### WHAT TO WORK ON
From the listing below, copy out every line where the word "text" appears.

───

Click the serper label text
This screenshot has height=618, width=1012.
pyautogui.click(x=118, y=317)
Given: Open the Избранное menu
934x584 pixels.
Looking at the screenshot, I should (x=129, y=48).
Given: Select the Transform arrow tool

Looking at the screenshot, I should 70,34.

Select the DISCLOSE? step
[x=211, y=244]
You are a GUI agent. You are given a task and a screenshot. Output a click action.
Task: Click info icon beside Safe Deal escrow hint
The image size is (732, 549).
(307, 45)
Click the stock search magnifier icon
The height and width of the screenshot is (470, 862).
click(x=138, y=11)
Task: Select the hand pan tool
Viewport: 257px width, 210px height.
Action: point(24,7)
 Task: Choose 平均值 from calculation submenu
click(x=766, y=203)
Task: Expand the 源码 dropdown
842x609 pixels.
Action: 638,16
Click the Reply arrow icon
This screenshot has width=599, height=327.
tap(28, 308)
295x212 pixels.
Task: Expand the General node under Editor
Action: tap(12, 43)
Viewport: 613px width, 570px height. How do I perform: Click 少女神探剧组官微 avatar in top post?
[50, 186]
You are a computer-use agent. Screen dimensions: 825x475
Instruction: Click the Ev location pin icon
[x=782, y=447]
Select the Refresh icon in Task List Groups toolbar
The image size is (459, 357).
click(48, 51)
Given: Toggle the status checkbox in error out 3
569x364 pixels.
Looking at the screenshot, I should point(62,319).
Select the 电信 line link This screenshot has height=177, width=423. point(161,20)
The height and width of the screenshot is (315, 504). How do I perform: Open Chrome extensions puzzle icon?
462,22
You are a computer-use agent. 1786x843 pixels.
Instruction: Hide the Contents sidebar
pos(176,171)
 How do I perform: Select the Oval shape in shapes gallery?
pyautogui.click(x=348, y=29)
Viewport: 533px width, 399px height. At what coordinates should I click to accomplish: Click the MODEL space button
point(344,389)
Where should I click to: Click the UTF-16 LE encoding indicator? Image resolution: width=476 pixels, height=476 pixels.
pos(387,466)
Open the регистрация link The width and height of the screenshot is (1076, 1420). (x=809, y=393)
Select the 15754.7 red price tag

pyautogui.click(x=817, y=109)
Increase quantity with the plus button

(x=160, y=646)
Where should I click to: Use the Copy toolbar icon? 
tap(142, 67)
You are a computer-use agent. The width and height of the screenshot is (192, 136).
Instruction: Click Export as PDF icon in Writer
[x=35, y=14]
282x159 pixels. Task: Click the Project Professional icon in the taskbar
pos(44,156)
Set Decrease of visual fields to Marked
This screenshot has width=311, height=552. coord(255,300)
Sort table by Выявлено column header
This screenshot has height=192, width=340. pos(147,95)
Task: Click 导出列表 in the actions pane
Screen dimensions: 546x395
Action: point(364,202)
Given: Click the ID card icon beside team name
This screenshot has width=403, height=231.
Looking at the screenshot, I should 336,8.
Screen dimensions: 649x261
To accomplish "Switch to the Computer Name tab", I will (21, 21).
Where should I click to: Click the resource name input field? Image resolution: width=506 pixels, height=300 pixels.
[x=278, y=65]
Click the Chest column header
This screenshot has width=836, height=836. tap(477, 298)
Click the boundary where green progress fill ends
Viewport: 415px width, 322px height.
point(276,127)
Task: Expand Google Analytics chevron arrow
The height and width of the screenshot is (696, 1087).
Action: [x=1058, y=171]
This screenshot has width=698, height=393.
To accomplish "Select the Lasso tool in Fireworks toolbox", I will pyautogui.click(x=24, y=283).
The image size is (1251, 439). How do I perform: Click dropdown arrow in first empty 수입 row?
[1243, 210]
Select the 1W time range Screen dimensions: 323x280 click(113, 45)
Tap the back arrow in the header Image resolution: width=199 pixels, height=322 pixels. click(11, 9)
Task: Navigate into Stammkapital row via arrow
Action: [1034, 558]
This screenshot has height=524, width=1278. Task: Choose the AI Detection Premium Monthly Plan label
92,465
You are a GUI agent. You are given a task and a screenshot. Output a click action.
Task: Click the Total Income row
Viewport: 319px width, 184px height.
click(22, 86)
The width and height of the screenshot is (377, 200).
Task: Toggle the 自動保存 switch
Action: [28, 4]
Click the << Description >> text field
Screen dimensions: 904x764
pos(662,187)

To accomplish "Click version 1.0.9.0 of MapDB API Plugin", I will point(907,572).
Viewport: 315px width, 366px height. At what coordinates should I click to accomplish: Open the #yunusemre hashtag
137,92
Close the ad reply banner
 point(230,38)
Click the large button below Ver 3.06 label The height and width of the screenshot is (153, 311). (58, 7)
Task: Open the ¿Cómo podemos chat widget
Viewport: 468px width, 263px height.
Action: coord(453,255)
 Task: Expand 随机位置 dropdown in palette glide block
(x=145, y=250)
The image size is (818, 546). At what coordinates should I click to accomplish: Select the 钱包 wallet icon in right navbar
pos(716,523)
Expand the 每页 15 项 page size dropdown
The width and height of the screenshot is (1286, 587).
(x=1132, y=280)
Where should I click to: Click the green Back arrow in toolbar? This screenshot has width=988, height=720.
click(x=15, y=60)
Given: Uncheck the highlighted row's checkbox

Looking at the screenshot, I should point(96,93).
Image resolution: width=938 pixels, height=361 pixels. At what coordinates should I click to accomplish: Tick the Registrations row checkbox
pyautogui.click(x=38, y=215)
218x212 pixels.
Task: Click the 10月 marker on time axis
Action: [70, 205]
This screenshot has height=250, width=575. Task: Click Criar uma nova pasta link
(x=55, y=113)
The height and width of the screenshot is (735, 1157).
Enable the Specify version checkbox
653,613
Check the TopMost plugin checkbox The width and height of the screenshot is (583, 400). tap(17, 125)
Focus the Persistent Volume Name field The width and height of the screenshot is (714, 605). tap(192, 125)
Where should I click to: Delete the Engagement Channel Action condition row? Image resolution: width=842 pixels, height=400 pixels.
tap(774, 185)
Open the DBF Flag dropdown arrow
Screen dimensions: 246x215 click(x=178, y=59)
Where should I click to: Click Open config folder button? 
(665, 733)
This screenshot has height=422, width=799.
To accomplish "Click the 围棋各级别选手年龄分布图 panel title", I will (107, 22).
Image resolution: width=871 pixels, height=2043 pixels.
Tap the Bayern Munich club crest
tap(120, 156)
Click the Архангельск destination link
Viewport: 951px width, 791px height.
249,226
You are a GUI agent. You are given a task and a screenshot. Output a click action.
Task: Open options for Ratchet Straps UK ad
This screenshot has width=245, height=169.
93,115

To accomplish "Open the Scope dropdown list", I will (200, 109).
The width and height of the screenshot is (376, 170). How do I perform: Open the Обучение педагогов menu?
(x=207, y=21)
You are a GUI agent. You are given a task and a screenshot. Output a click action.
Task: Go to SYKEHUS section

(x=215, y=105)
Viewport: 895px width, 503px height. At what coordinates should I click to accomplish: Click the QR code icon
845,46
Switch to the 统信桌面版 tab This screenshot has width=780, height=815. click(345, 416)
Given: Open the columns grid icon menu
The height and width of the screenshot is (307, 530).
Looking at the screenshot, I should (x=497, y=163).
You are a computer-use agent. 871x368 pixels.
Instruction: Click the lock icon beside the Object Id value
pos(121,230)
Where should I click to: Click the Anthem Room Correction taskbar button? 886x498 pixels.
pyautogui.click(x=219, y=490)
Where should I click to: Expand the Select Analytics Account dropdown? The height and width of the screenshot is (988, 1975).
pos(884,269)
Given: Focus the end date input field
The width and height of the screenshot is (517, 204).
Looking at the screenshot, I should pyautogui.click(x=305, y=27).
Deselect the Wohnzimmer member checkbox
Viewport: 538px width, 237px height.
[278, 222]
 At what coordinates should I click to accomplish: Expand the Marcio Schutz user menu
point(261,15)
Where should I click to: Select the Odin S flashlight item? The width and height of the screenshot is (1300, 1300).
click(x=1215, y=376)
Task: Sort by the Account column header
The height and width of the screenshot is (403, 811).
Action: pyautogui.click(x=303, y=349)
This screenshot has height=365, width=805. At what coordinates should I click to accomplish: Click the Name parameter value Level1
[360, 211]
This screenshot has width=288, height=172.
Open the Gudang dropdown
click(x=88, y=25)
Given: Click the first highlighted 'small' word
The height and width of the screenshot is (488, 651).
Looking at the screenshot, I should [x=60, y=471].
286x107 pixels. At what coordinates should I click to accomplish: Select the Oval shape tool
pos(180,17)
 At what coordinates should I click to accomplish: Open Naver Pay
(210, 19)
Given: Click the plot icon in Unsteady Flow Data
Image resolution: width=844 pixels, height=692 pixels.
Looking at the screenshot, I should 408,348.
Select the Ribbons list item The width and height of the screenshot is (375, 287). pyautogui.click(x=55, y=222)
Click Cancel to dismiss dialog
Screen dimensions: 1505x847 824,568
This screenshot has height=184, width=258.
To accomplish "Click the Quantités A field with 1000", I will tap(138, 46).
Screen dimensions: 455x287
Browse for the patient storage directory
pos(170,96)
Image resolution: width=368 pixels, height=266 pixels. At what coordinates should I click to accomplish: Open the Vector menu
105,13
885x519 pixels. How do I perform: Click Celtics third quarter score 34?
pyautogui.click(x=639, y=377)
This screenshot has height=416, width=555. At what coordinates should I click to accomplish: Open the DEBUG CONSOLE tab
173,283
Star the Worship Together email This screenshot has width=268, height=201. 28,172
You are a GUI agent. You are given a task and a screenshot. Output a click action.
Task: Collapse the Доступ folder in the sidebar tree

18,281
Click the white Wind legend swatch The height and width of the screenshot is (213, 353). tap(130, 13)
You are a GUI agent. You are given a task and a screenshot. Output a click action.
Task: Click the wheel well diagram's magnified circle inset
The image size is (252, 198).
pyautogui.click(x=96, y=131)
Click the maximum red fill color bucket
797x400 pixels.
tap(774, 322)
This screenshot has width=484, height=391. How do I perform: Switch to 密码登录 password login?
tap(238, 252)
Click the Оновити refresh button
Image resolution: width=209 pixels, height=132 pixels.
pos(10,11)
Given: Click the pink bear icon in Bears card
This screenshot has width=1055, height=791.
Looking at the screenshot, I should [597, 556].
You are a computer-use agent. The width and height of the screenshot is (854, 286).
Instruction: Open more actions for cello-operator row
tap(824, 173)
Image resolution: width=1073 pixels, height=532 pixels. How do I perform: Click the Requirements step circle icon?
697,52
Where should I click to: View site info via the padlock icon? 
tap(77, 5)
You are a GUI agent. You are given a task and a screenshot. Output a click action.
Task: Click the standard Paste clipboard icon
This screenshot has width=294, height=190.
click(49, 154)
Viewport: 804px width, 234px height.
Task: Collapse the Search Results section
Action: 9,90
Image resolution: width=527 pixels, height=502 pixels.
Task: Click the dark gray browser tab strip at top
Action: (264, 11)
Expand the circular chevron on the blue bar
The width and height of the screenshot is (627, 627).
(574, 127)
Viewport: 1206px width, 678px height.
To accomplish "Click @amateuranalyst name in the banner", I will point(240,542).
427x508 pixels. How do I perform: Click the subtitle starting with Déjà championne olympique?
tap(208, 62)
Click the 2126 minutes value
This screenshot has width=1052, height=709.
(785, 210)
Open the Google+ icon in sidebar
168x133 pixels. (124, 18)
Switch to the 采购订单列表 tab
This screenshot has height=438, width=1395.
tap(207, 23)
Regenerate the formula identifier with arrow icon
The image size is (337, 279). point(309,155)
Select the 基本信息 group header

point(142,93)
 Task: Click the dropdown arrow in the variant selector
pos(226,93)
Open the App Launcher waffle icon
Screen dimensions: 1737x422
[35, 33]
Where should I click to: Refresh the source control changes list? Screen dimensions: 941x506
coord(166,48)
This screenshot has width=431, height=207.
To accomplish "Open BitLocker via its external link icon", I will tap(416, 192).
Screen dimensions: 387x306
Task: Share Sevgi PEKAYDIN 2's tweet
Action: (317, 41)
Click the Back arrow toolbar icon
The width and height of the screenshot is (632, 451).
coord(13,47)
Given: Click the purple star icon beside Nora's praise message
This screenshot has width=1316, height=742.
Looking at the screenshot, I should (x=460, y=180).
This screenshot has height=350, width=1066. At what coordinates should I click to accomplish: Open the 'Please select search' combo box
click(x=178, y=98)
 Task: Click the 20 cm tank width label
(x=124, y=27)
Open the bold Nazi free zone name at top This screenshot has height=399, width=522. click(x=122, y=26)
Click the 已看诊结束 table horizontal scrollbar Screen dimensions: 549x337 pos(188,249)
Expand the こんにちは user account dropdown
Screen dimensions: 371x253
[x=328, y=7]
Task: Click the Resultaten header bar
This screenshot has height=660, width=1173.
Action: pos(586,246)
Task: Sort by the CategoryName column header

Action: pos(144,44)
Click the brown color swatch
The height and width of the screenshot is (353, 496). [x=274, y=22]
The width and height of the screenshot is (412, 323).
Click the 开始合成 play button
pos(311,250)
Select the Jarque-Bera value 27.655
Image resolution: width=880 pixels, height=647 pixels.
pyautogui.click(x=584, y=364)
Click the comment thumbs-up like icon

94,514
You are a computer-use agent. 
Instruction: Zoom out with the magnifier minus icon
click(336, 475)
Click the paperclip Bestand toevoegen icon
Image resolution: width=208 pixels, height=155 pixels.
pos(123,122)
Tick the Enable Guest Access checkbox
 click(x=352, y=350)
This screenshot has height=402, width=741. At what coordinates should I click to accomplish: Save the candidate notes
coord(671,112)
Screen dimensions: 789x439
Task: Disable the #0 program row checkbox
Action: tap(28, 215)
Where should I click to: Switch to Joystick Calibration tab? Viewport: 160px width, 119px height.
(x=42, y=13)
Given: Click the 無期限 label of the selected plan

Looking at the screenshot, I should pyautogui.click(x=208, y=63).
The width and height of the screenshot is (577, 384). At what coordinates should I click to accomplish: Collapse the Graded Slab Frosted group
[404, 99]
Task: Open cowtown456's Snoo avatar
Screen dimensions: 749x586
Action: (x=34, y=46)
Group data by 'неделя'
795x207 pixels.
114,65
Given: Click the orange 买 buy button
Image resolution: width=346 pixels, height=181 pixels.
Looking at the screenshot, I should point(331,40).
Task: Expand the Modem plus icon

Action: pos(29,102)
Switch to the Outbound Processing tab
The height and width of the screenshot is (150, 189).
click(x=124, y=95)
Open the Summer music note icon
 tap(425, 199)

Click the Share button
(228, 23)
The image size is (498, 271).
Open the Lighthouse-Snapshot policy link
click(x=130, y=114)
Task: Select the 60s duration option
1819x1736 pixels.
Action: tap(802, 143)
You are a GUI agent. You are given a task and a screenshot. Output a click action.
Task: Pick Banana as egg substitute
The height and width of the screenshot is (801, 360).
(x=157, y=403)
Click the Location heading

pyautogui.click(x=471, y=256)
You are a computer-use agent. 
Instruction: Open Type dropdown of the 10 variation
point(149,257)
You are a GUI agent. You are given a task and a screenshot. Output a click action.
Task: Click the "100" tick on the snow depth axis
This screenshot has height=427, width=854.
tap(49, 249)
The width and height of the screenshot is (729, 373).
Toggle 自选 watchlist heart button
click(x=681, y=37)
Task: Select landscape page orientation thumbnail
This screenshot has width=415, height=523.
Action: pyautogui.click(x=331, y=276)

───

### EXERCISE RESPONSE
Click the serper label text
Click the << Description >> text field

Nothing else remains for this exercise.